--- DATA TO EXAMINE Enclosed Below ---
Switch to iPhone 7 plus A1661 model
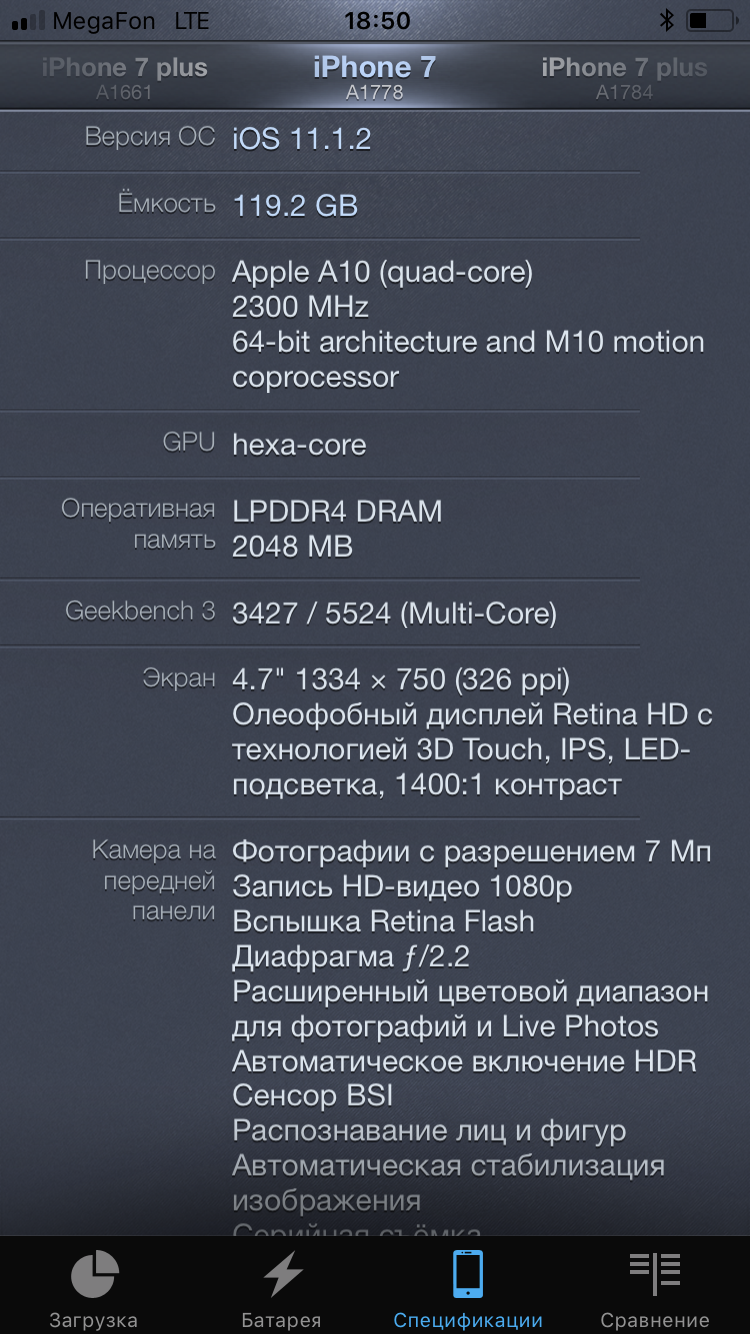Screen dimensions: 750x1334 pos(125,78)
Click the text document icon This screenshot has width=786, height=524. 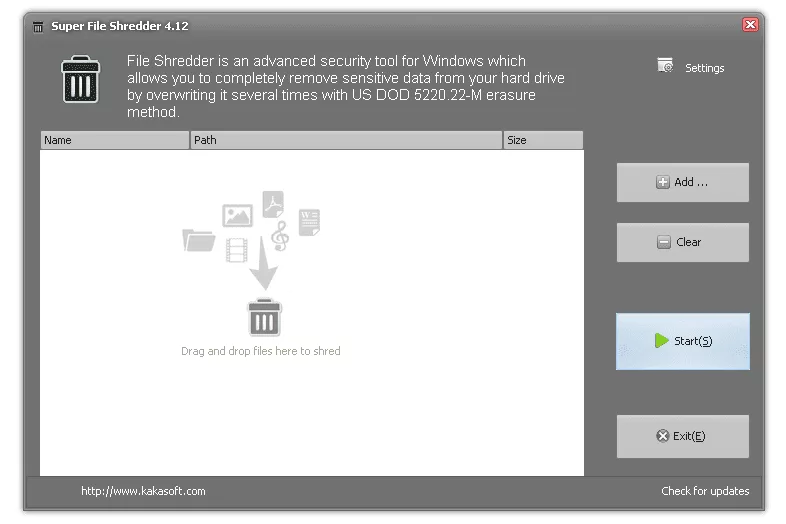click(x=308, y=222)

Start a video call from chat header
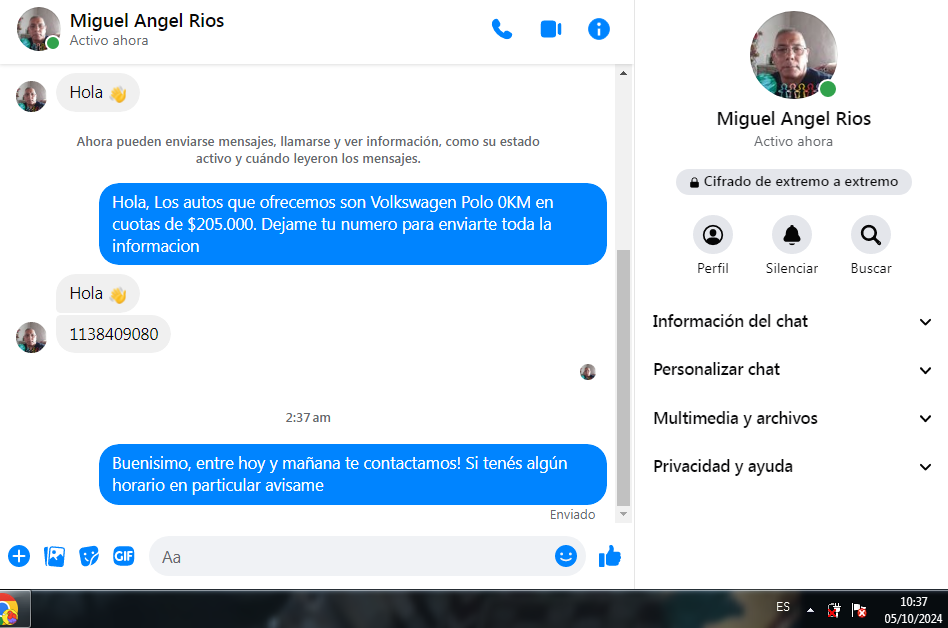click(x=550, y=29)

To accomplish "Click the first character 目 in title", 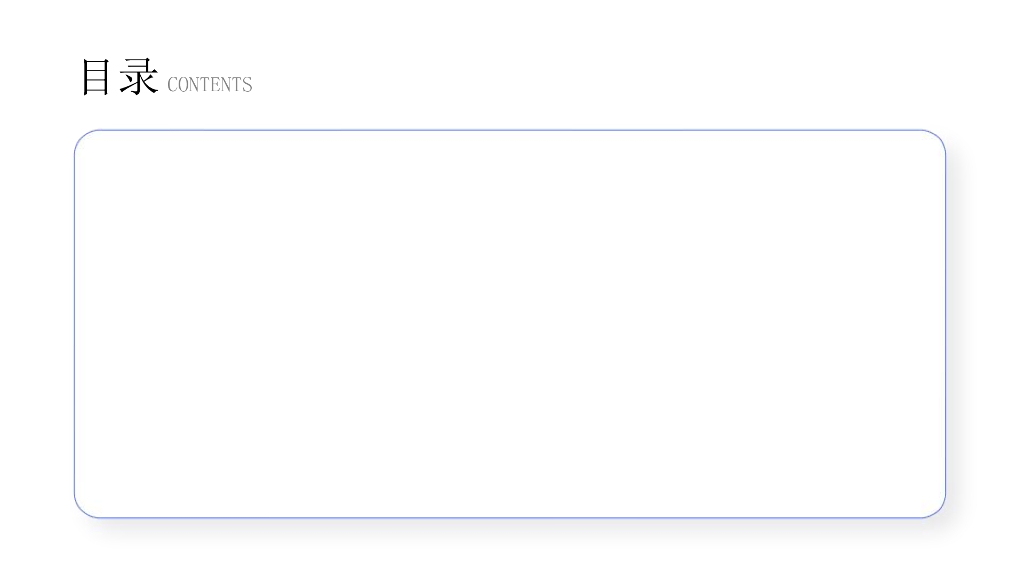I will [98, 77].
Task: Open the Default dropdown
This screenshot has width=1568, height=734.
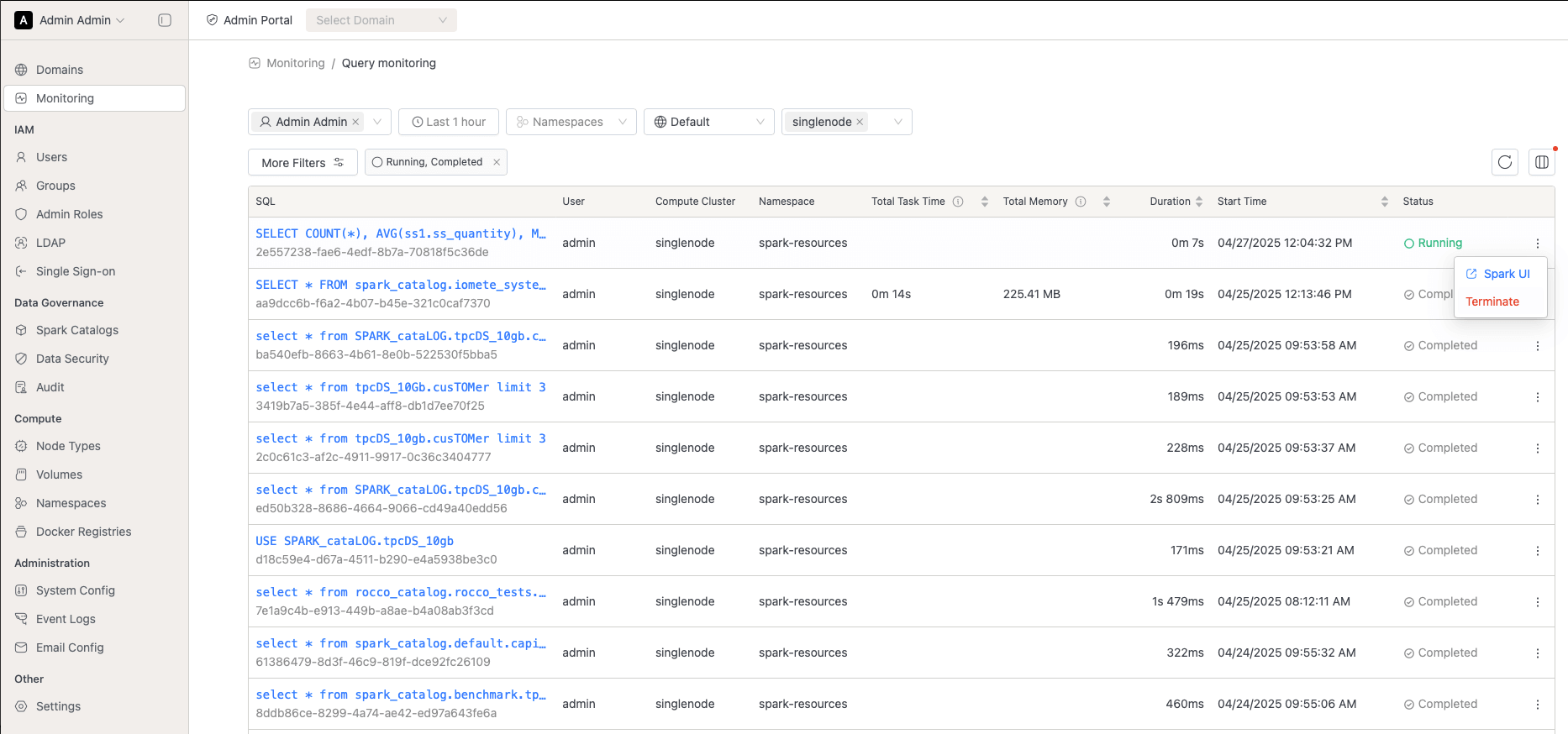Action: click(709, 122)
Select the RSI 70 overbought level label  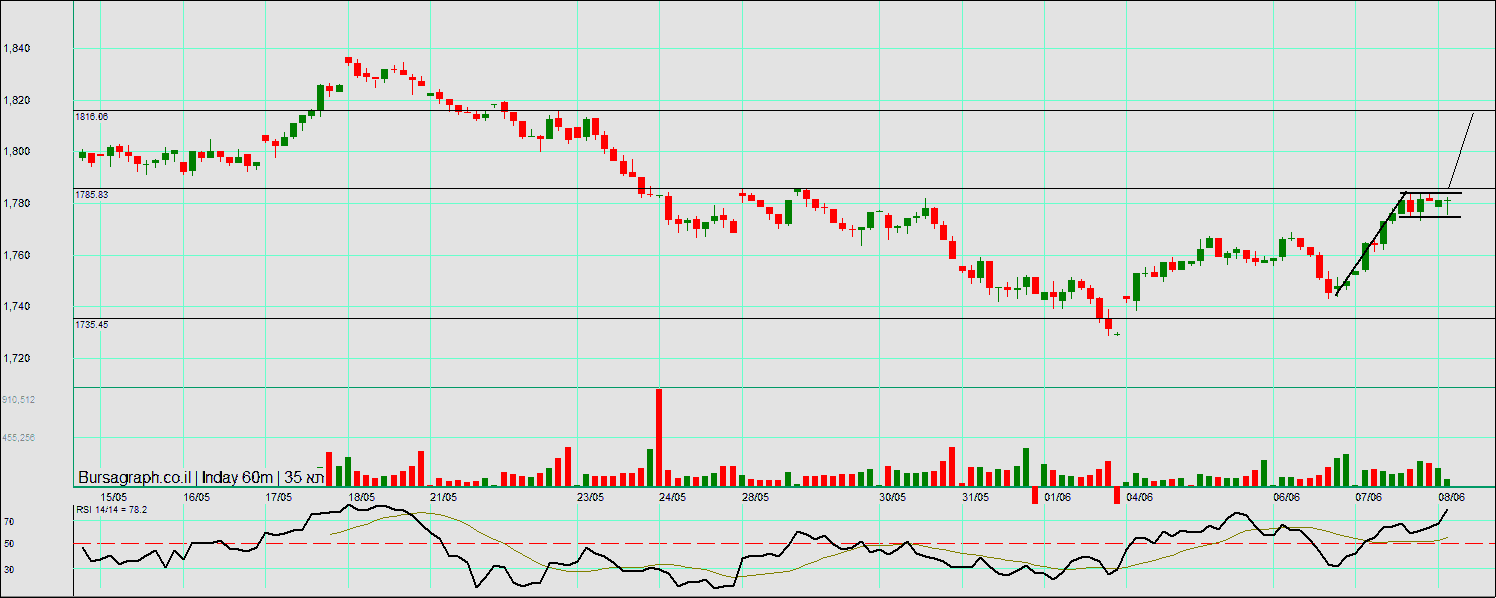(x=8, y=522)
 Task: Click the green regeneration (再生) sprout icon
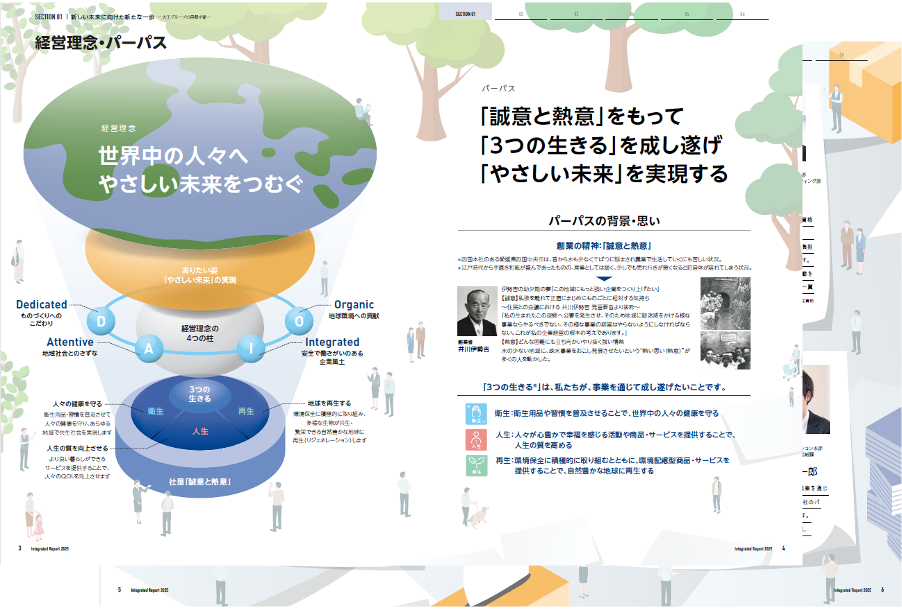pyautogui.click(x=477, y=465)
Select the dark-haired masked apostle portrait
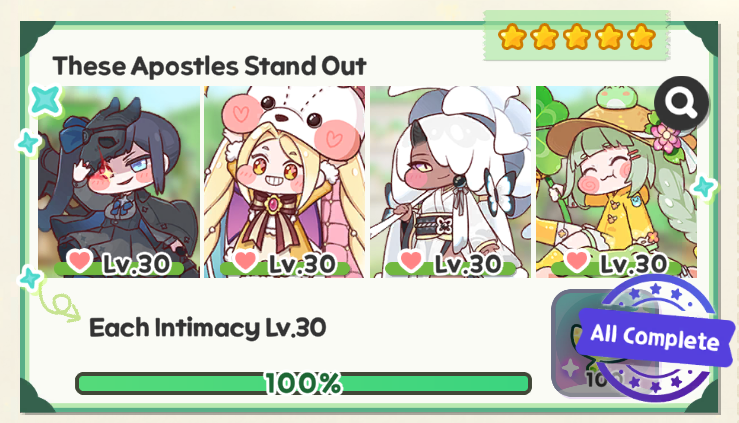The image size is (739, 423). 119,182
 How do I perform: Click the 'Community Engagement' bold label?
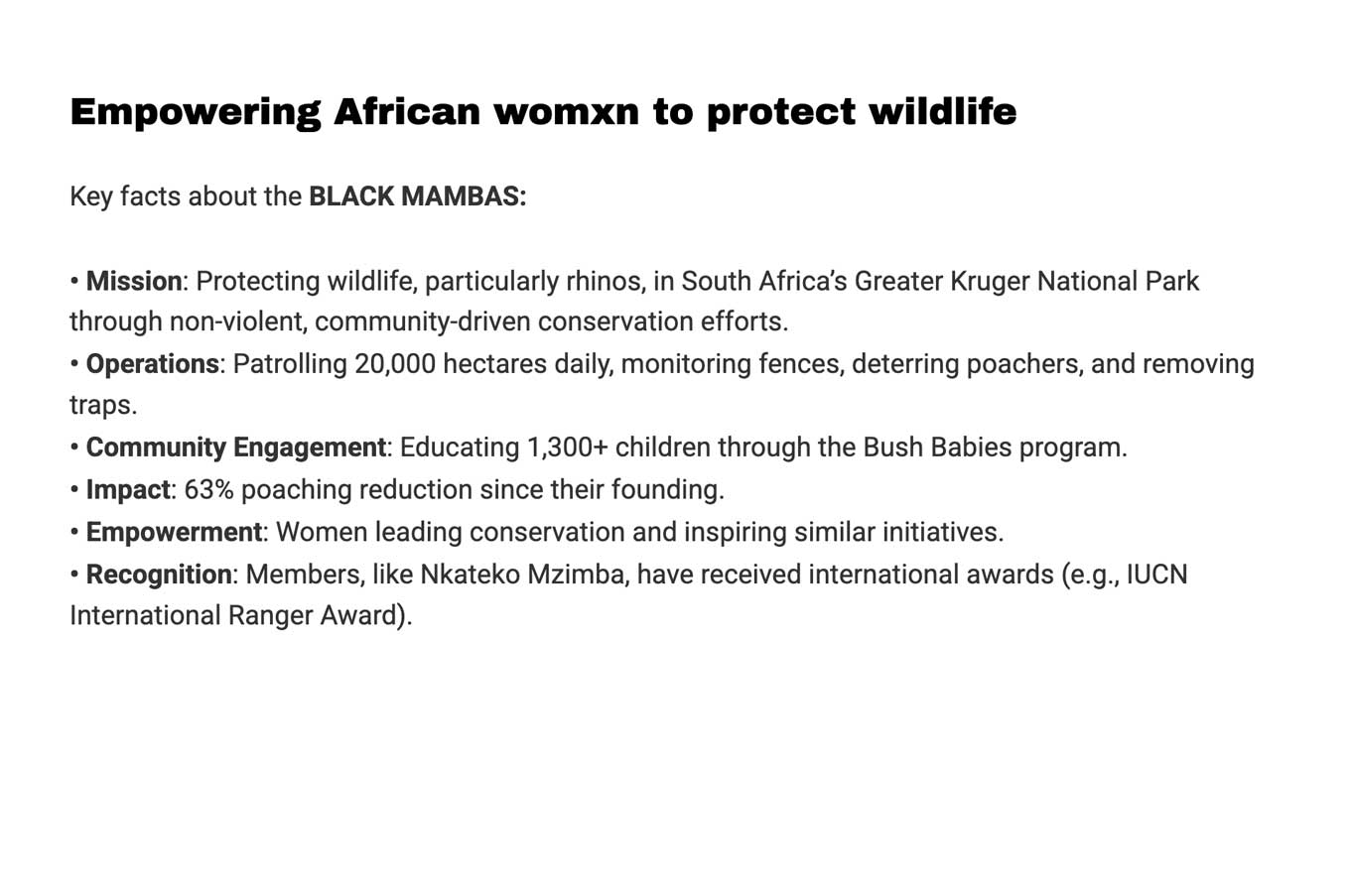tap(236, 448)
--- End of Enclosed DATA TO EXAMINE ---
### ACTION ITEM
Please output only the lines running from the one that holds "How do I perform: Click" through the last line of the entries, both ends included, without any images.

### SOLUTION TO THE EXERCISE
 How do I perform: Click the 'Community Engagement' bold label?
tap(236, 448)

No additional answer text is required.